Extended Data Fig. 8. Ligand-induced profile overlays with EAE innate immune cell signatures, and quality control data related to Fig. 6.

a, Dot plot of selected gene markers across scRNA-seq datasets of primary microglia or BMDMs unstimulated or stimulated with fibrin, iC3b, or LPS. Gene expression is depicted as scaled log-normalized expression. b, Violin plot of primary microglia overlaid with microglial homeostatic gene signature from healthy mice as previously identified. Treatments in x-axis are rank ordered from highest to lowest expression. P < 0.0001 by one-way ANOVA with Tukey’s multiple comparison test. c, Flow cytometry plots of live CD11b⁺ROS^– and live CD11b⁺ROS⁺ cells from brains of 12-month-old 5XFAD and NTG mice. Cell population (%) shown inside plot. Data representative of two independent experiments. d, Quantification of total live CD11b⁺ cells and CD11b⁺ROS⁺ cells from brains of 12m 5XFAD and NTG mice. Data from n = 3 mice per genotype shown as mean ± s.e.m. ROS production assessed via DCFDA (c,d). P < 0.05 as determined by two-tailed, unpaired t-test with Welch’s correction. e, f, Violin plots of number genes (e) and UMI (f) per cell post-normalization, shown for each biologically independent sample for 5XFAD and NTG Tox-seq analysis. Data from n = 3 mice per condition. Box plots show the 1st to 3rd quartiles (25–75% box bounds) with median values indicated and upper and lower whiskers extending to 1.5*inter-quartile range. g, UMAP plots as shown in Fig. 6a overlaid with microglial gene marker expression. Expression depicted as log-fold change expression. h, Heat map of top DEGs per single cell cluster from 5XFAD Tox-seq dataset. Gene expression depicted as scaled z-score. i, Volcano plot of DEGs in microglia between CD11b⁺ROS⁺ compared to CD11b⁺ROS^– cells in NTG mice. Dots depict average log₂FC and -log₁₀ adjusted P values (log₂ > 0.25, adjusted P value < 0.05, MAST test with BH correction). Violin plots depict minimum, maximum, and median expression, with points showing single-cell expression levels (b, e, f). Source data

Extended Data Fig. 9. Quality control for scRNA-seq data related to Fig. 7.

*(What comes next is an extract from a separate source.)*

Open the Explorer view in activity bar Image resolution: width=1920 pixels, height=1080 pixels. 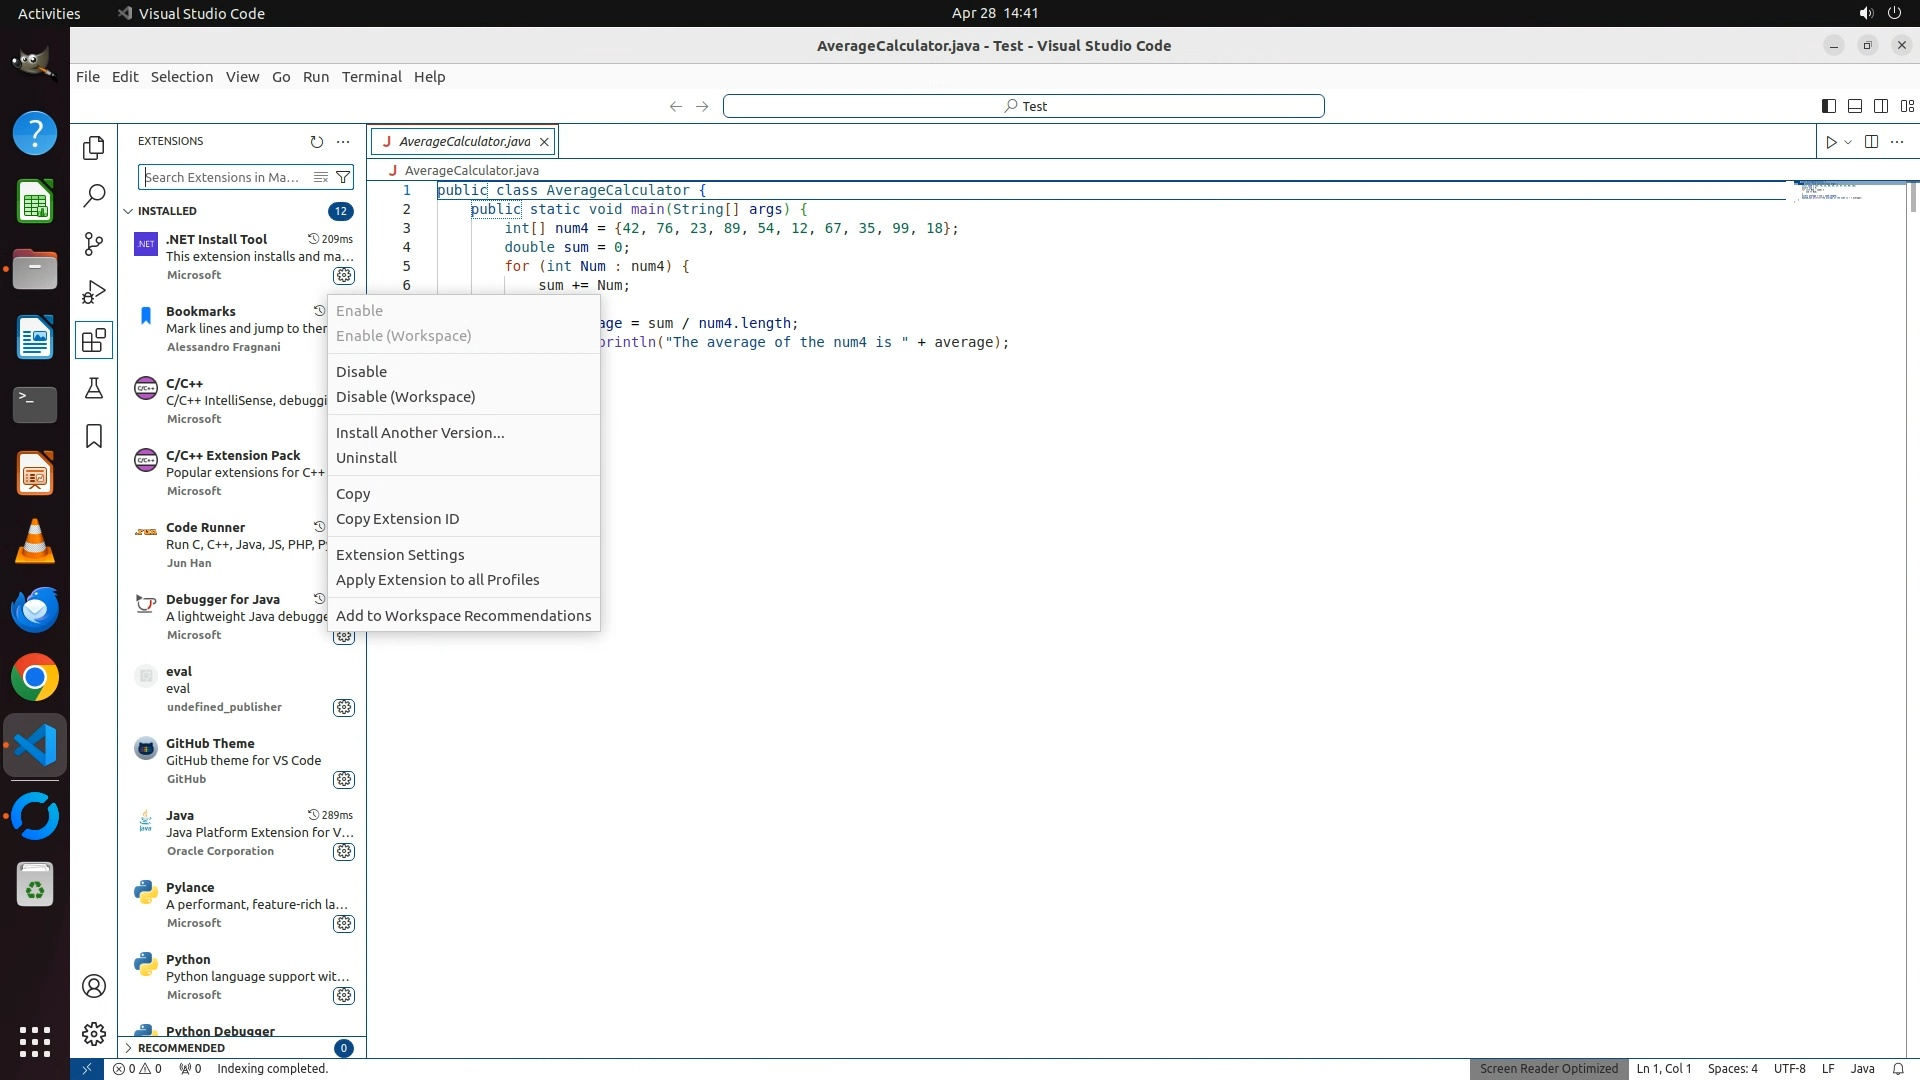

a, Violin plots of gene counts, UMI counts, and %mito for each biologically independent sample. F, female; M, male. b, Violin plots of cell type marker genes used to annotate each cluster. c, Cluster ratio per biological replicate. d, UMAP plot of all single CD11b+ cells identified by clustering analysis (n = 9,286 cells from brains of three 5XFAD, three NTG, four 5XFAD:Fgg^γ390-396A, and four Fgg^γ390-396A mice). e, UMAP plots of microglial cells subclustering analysis split by genotype. Ven diagrams depict percentage of cells per cluster.

Extended Data Fig. 10. Pathway analysis of unique microglia oxidative stress gene signatures and gene signature overlays.

a, Metascape analysis showing the top significant gene pathways shared in ROS+ microglia from EAE (top) and 5XFAD (bottom) mice. Data correspond to gene signatures in Fig. 8b. P values calculated by hypergeometric test without multiple test correction. b, c, Dot plot of microglia gene expression from plasma or control injected brains overlaid with microglia fibrin and iC3b/fibrin activation signature genes (b) or in vivo DAM signature (c). Data points represent the average of n = 3 - 4 biological replicates per group. Two mice were pooled per replicate. Significance determined by Wald test following by BH test correction.